Stale config cleanup (archive)
out_dir/.archived/<UTC-timestamp>/ contains every config that
disappeared from detections during a re-scan. The move-not-delete
policy means a user-edited config never gets silently lost:
ls out_dir/.archived/
# 2026-05-25T14-30-00Z/ ← scan removed `moment`
# 2026-05-26T09-15-22Z/ ← scan removed `aws-sdk-v2`
To clean up: rm -rf out_dir/.archived/. Or keep them as a history
of which dependencies you've dropped.
Cost control on monorepos
A project with 30 unmapped detections would trigger 30 AI generation
calls (up to 2 retries each, so 60 LLM hits). --max-ai-generations
caps this. The first N unmapped detections get AI-generated; the rest
are listed in the report as unresolved for you to inspect manually:
# Cap to 5 AI generations
skill-seekers scan ./my-monorepo --max-ai-generations 5
# Or preview cost first without firing any AI generation
skill-seekers scan ./my-monorepo --dry-run --verbose
# 🔍 DRY RUN — no files written, no AI generation invoked.
# Configs:
# ✅ 12 resolved (from local / user / API)
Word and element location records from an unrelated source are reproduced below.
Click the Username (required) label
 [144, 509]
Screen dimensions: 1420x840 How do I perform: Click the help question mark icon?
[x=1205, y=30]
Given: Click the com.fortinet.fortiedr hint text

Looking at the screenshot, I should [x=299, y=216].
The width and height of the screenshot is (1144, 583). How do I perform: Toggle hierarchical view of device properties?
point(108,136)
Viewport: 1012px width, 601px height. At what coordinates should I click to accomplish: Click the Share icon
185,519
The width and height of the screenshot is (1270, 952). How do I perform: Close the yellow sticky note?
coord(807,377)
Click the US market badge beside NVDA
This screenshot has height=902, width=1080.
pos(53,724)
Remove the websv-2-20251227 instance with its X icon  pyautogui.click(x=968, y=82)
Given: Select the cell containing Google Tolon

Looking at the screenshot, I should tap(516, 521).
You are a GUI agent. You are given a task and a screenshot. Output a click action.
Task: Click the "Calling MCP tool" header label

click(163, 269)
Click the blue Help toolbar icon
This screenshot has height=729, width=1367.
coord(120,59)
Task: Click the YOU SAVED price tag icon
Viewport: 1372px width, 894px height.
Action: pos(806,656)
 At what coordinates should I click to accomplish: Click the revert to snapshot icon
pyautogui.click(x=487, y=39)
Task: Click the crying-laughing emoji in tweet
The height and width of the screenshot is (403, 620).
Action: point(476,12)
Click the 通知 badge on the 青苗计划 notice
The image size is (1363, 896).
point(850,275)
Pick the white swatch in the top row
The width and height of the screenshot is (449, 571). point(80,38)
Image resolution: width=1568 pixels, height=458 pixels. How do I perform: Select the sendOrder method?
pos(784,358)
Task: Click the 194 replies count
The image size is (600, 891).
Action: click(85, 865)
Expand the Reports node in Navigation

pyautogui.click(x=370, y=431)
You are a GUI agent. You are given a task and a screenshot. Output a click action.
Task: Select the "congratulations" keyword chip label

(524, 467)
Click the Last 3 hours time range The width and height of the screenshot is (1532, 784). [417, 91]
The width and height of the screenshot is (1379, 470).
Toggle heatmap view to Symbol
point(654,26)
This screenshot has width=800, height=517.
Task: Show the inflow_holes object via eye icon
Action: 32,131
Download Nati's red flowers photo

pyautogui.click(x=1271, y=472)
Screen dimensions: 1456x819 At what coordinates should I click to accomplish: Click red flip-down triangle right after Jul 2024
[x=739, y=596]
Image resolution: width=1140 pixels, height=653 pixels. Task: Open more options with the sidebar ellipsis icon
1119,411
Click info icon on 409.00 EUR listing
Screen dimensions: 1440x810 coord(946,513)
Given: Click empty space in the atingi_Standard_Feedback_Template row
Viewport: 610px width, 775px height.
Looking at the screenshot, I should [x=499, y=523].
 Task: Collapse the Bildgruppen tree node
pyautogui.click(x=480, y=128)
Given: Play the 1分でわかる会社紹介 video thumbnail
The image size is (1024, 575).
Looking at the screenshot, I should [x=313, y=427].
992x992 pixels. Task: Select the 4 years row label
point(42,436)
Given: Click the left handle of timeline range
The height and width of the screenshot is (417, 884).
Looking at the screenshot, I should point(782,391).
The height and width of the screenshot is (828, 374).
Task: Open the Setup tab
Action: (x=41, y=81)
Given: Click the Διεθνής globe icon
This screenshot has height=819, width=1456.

# 🤖 18 AI-generated (preview — would invoke AI)
# 📂 1 codebase config
URL probing (catch AI hallucinations)
The AI sometimes invents plausible-looking but invalid base_urls for
niche libraries. --probe-urls HEAD-checks every URL in each generated
config; on 4xx/5xx, re-prompts the AI with feedback. If still unreachable
after the retry, stamps metadata._url_unverified so you see what to fix:
skill-seekers scan ./my-project --probe-urls
Adds 5-10 seconds per AI-generated config. Worth it on production scans.
Flags
| Flag | Default | Purpose |
|---|---|---|
--out <dir> |
./configs/scanned/ |
Where to write emitted configs |
--no-fetch |
off | Skip the skillseekersweb.com API fallback during resolution |
--no-generate |
off | Skip AI generation for unmapped detections (offline / faster) |
--no-publish-prompt |
off | Suppress the interactive "Submit to community registry?" prompt (CI-friendly) |
--agent <name> |
claude (or $SKILL_SEEKER_AGENT) |
LOCAL agent for non-API mode |
--min-confidence <0-1> |
0.4 |
Drop AI detections below this confidence |
--max-ai-generations <N> |
10 |
Cap AI generation count. Pass 0 to disable. Prevents surprise bills on monorepos. |
--dry-run |
off | Preview what scan would emit without writing or invoking AI |
--probe-urls |
off | HEAD-check AI-generated URLs; re-prompt on 4xx/5xx; stamp _url_unverified on confirmed-bad URLs |
--verbose, -v |
off | Show each detection with its evidence + INFO-level logging |
When to use scan vs create
scan <dir>— you have a project and want to know what skills it needs. Bootstraps a directory of configs.create <source>— you already know what you want a skill for (a URL, repo, PDF, or config). Builds one skill at a time.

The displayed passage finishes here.